Whether James consciously corrected an abuse of Paul’s teaching or not, he certainly corrected an erroneous concept of faith. Adolf Schlatter, a Swiss scholar, said it this way:
“That I say I have faith cannot possibly free me from sin, guilt, and punishment. How could something I say be my deliverance? Not that I say I have faith, but that I exercise faith, that saves me, situates me in God’s peace, brings me God’s grace, and is my righteousness before God…. If faith gave me merely words, then it would be of use, after all, to say I have faith. But that is a sinister thought. Is that all I am, a thinker and a talker? God has given me life, and that means he has planted a will in me that can act—that must act, with unalterable necessity…. service to God is action…. I should thank God that I can act as one who trusts.”
So works are not the ground of grace, but they are grounded in grace and faith.” (Daniel M. Doriani, Reformed Expository Commentary, James, P&R Publishing, 2007)

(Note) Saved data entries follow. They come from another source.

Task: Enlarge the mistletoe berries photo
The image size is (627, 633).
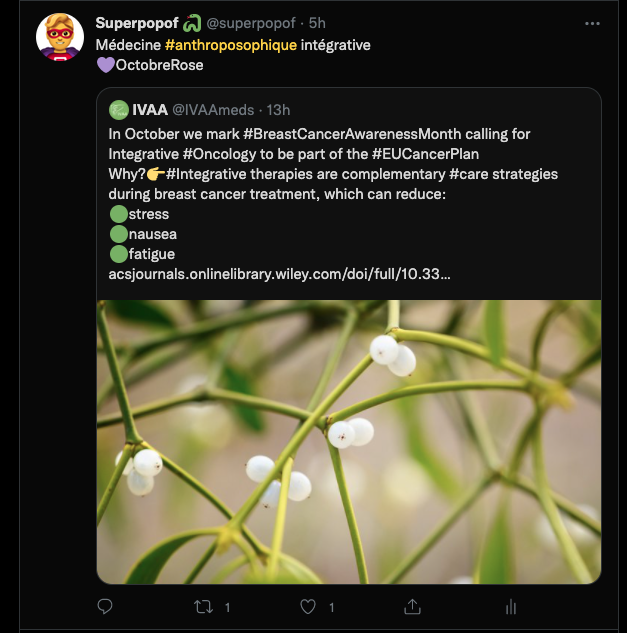Action: pyautogui.click(x=348, y=440)
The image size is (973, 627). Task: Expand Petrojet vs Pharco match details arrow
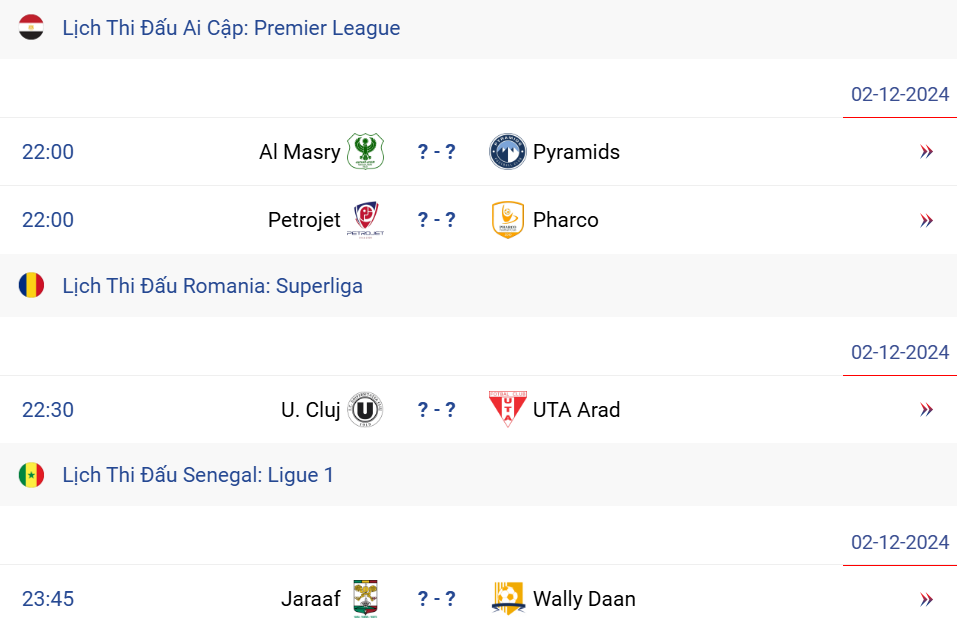click(x=926, y=220)
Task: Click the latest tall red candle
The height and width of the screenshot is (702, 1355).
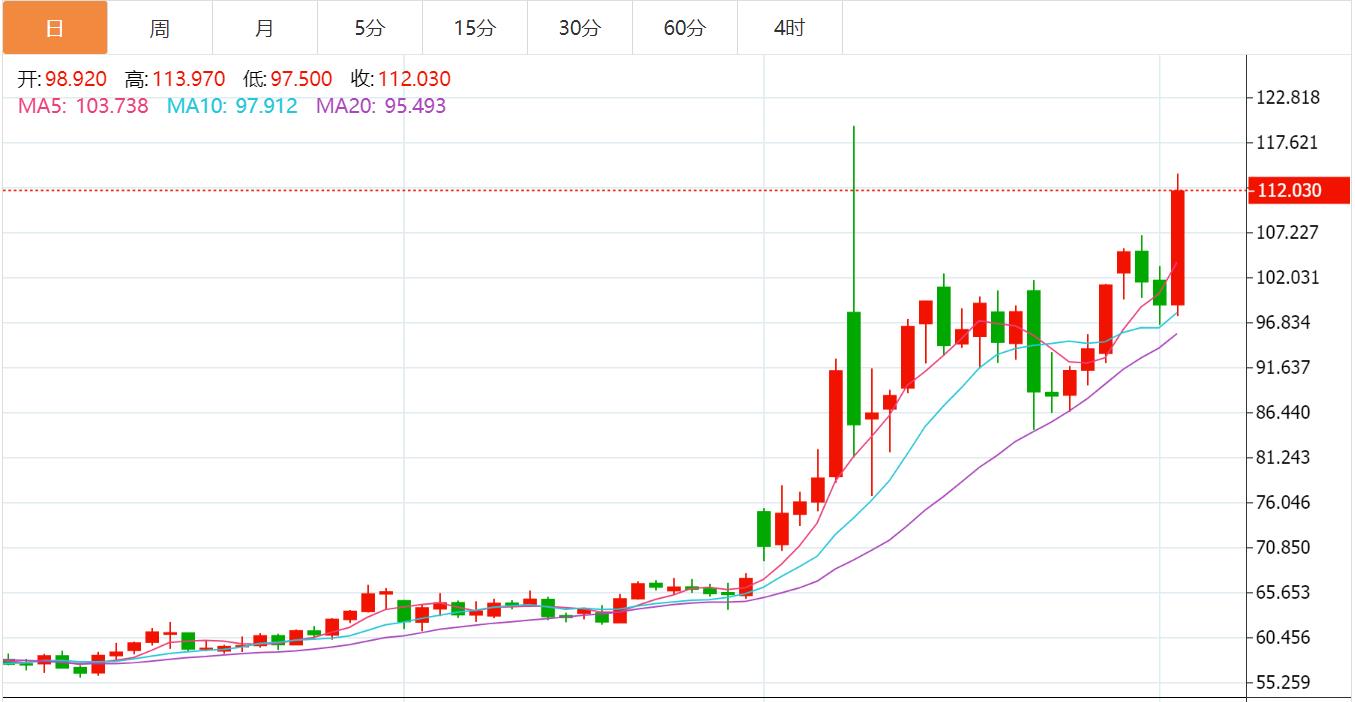Action: pos(1178,247)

This was helpful in understanding how Rahab’s actions were the result of her faith, and not a work that earned her salvation. In James, furthermore, we see that Rahab, the prostitute, is set into the same context of faith as Abraham, the patriarch. Abraham, whose faith acted in a God-ward direction, and Rahab, whose faith acted in a man-ward direction, both showing that true faith is adorned by actions which verify and vindicate their claims to belief.
Speaking of Abraham, it was he who first heard the promise of God that his offspring would be as numerous as the stars, would be 400 years in captivity, would be brought out of that captivity by God’s judgement on the nation they served, and would take possession of the land of Canaan. It would take this long because, “the iniquity of the Amorites is not yet complete.” (Genesis 15:16) So God would use the nation of Israel, Abraham’s numerous descendants, to bring his own righteous judgement upon the Amorites in Canaan. In the book of Joshua, chapter 2, they have now arrived at the cusp of this long-awaited judgement.
But first, God, in his great mercy, will save Rahab, the prostitute, a God-fearing woman.